On 06/24/2014 06:01 PM, Martin Buchholz wrote:
On Tue, Jun 24, 2014 at 7:03 AM, Peter Levart <peter.lev...@gmail.com
<mailto:peter.lev...@gmail.com>> wrote:
I would rather use SecureRandom.generateSeed() instance method
instead of SecureRandom.nextBytes(). Why? Because every
SecureRandom instance has to initialize it's seed 1st before
getBytes() can provide the next random bytes from the PRNG. Since
we only need the 1st 8 bytes from the SecureRandom instance to
initialize TLR's seeder, we might as well directly call the
SecureRandom.generateSeed() method.
If I strace this program on Linux using strace -ff -q java SecureRandoms:
public class SecureRandoms {
public static void main(String[] args) throws Throwable {
byte[] bytes = new byte[8];
new java.security.SecureRandom().nextBytes(bytes);
}
}
I see a read from /dev/urandom, but not from /dev/random, so I
conclude your intuitive understanding of how the seeding works must be
wrong. It makes sense that NativePRNG doesn't need to do any special
seeding of its own, since it reuses the operating system's.

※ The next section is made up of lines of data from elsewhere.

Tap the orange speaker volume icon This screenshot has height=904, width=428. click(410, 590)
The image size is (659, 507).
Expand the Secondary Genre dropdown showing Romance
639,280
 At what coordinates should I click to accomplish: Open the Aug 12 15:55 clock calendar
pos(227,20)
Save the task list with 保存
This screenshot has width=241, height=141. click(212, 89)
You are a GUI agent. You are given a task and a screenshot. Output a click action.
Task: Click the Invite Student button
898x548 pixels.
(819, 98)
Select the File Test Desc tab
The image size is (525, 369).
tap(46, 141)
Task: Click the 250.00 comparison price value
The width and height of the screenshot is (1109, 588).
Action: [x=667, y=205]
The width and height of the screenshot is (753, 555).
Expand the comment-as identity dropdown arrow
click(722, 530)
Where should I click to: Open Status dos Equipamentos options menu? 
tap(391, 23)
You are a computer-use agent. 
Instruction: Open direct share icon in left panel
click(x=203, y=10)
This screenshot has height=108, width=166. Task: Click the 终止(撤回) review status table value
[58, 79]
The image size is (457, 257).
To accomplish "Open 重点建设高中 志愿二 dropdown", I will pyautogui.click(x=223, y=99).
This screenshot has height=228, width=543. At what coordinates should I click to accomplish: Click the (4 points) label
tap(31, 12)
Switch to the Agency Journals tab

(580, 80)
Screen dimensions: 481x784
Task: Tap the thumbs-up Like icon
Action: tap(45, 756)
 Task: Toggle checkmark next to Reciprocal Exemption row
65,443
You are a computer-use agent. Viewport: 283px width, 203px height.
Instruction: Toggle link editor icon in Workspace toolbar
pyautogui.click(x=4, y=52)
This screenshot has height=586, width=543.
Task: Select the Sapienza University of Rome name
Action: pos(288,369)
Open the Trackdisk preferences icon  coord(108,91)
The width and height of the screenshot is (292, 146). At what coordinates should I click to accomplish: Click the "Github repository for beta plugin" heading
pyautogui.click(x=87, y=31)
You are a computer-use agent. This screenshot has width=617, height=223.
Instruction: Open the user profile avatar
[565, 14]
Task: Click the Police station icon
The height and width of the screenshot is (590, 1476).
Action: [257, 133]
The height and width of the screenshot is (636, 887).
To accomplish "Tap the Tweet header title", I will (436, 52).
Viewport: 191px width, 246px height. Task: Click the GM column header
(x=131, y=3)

You're right. I checked again. The NativePRNG is actually using
/dev/urandom (by default unless java.security.egd or securerandom.source
is defined). It's mixing the /dev/urandom stream with the stream
obtained from SHA1 generator which is seeded by 20 bytes from
/dev/urandom too. So by default yes, plain NativePRNG (the default on
UNIX-es) is using /dev/urandom for nextBytes(), but this can be changed
by defining java.security.egd or securerandom.source system property. I
still think that for configuration-independent PRNG seed on UNIX-es it's
better to invoke generateSeed() on NativePRNG$NonBlocking, which
hard-codes /dev/urandom and doesn't mix it with SHA1 stream.
On Windows, there's a different story, since the default SecureRandom
algorithm is SHA1, seeded by SeedGenerator.getSystemEntropy() and
SeedGenerator.generateSeed(). The former call includes invoking
networking code and resolving local host name. Which we would like to
avoid. So I think we need a nicer story on windows then just: new
SecureRandom().nextBytes(). I propose requesting explicit algorithm /
provider on each particular platform that we know does best what we
want, rather than using default which can still be used as a fall-back.